___ STORED DATA

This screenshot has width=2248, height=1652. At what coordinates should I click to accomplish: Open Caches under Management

______
___ STORED DATA

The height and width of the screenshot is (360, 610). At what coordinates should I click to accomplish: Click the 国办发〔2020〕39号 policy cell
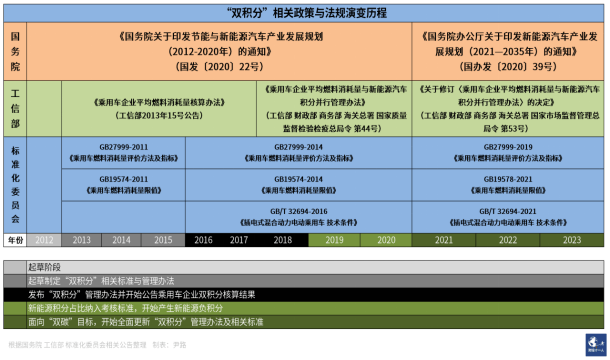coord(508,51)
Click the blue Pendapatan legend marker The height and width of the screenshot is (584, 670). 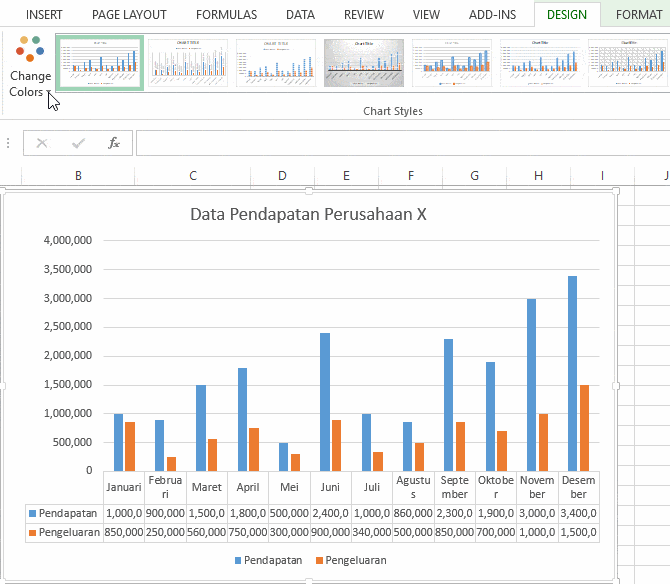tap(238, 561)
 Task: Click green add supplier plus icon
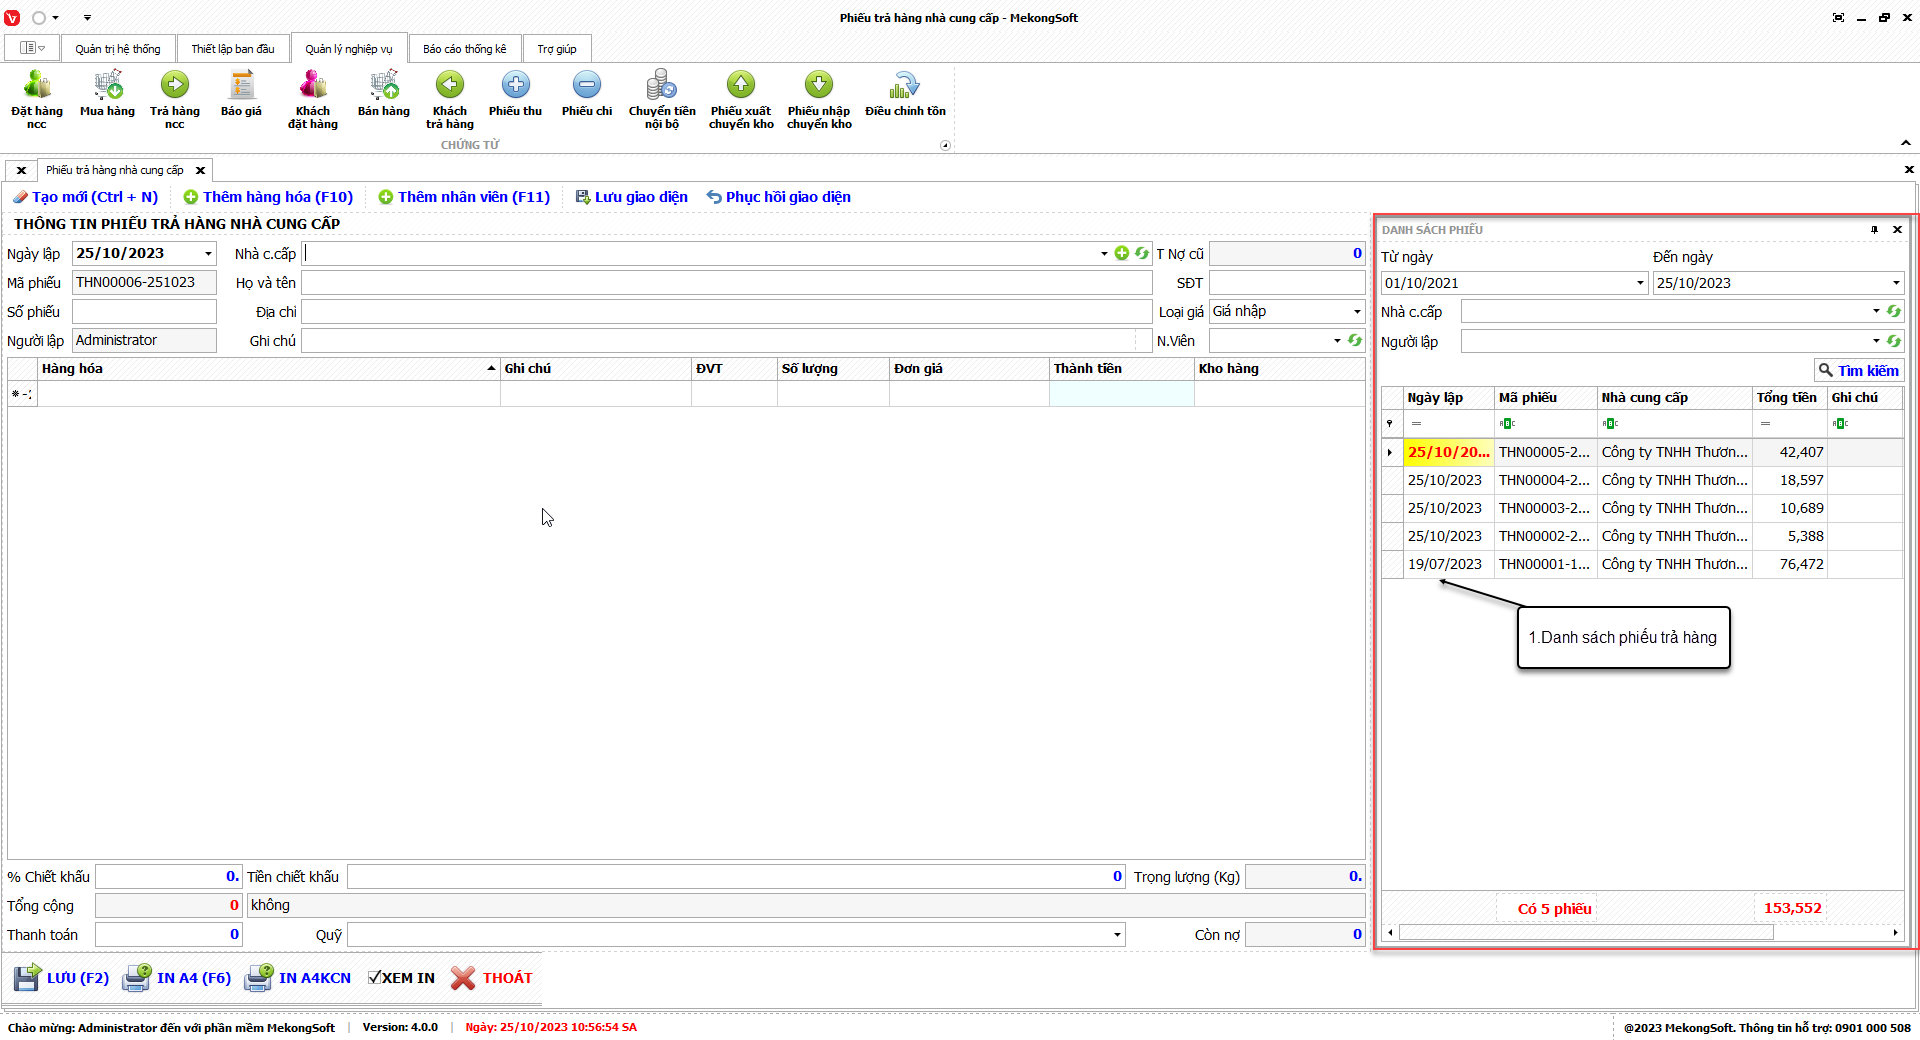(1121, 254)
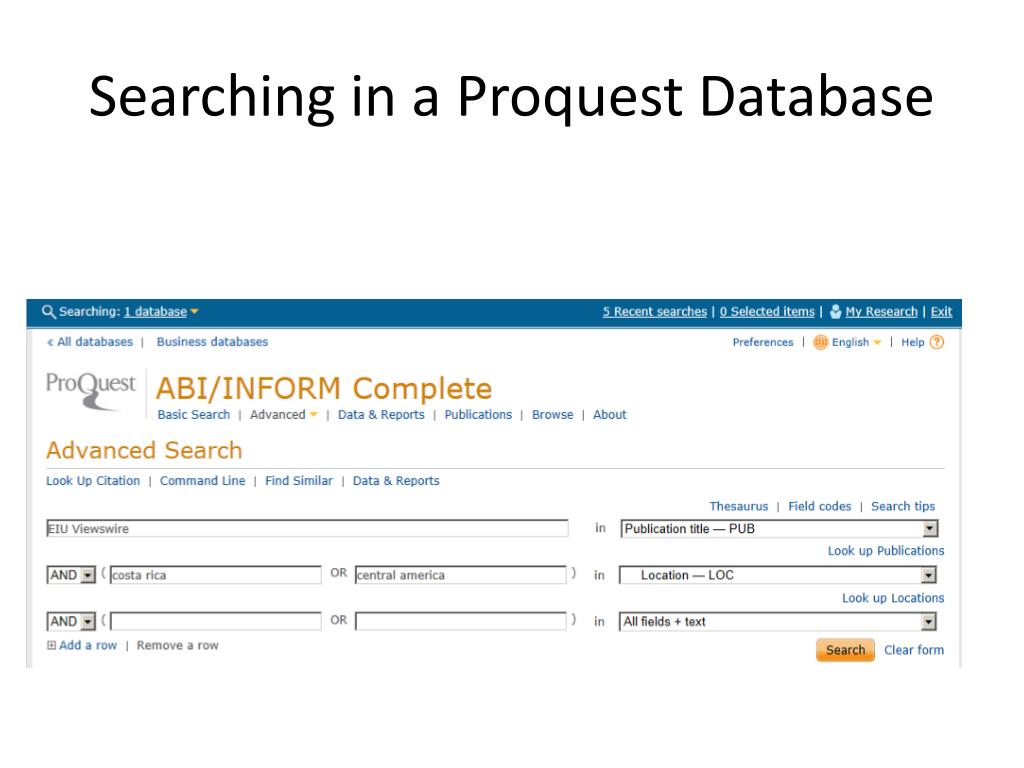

______

● **WRITTEN REQUEST**
Reproduce the entries verbatim, starting at the line that contains "The height and width of the screenshot is (360, 610)." and ending at the line that contains "coord(508,51)", with both of those lines included. Omit the pictures from your output.

● **SOLVED PROBLEM**
The height and width of the screenshot is (360, 610). At what coordinates should I click to accomplish: Click the 国办发〔2020〕39号 policy cell
coord(508,51)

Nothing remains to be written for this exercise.